For AI agents, track:

  • Latency — Time to first token and total response time
  • Token usage — Input, output, cache read, cache write per request
  • Cost — Calculated from token usage and model pricing
  • Tool call rate — How often tools are called per agent run
  • Success rate — Agent completions vs. failures vs. timeouts
  • Quality score — If you have evaluation data

Structured Logging

import time
import logging
import json
from dataclasses import dataclass, asdict
import anthropic

client = anthropic.Anthropic()
logger = logging.getLogger("agent")

@dataclass
class AgentMetrics:
    request_id: str
    model: str
    task_type: str
    input_tokens: int
    output_tokens: int
    cache_read_tokens: int
    latency_ms: float
    tool_calls: int
    cost_usd: float
    success: bool
    error: str | None = None

PRICING = {
    "claude-haiku-4-5": {"input": 0.25, "output": 1.25},     # per million tokens
    "claude-sonnet-4-5": {"input": 3.0, "output": 15.0},
    "claude-opus-4-5": {"input": 15.0, "output": 75.0},
}

def calculate_cost(model: str, input_tokens: int, output_tokens: int) -> float:
    p = PRICING.get(model, PRICING["claude-sonnet-4-5"])
    return (input_tokens / 1_000_000 * p["input"]) + (output_tokens / 1_000_000 * p["output"])

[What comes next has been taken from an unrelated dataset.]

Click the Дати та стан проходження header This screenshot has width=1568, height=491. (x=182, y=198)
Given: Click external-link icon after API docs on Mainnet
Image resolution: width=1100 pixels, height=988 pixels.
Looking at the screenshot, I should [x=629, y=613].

def tracked_complete(task: str, task_type: str = "general", model: str = "claude-sonnet-4-5") -> str:
    request_id = f"req_{int(time.time() * 1000)}"
    start_time = time.time()
    tool_calls = 0
    success = True
    error_msg = None

    try:
        messages = [{"role": "user", "content": task}]
        response = client.messages.create(model=model, max_tokens=2048, messages=messages)

        latency = (time.time() - start_time) * 1000
        usage = response.usage

        metrics = AgentMetrics(
            request_id=request_id,
            model=model,
            task_type=task_type,
            input_tokens=usage.input_tokens,
            output_tokens=usage.output_tokens,
            cache_read_tokens=getattr(usage, "cache_read_input_tokens", 0),
            latency_ms=latency,
            tool_calls=tool_calls,
            cost_usd=calculate_cost(model, usage.input_tokens, usage.output_tokens),
            success=True,
        )

        logger.info("agent_request", extra={"metrics": asdict(metrics)})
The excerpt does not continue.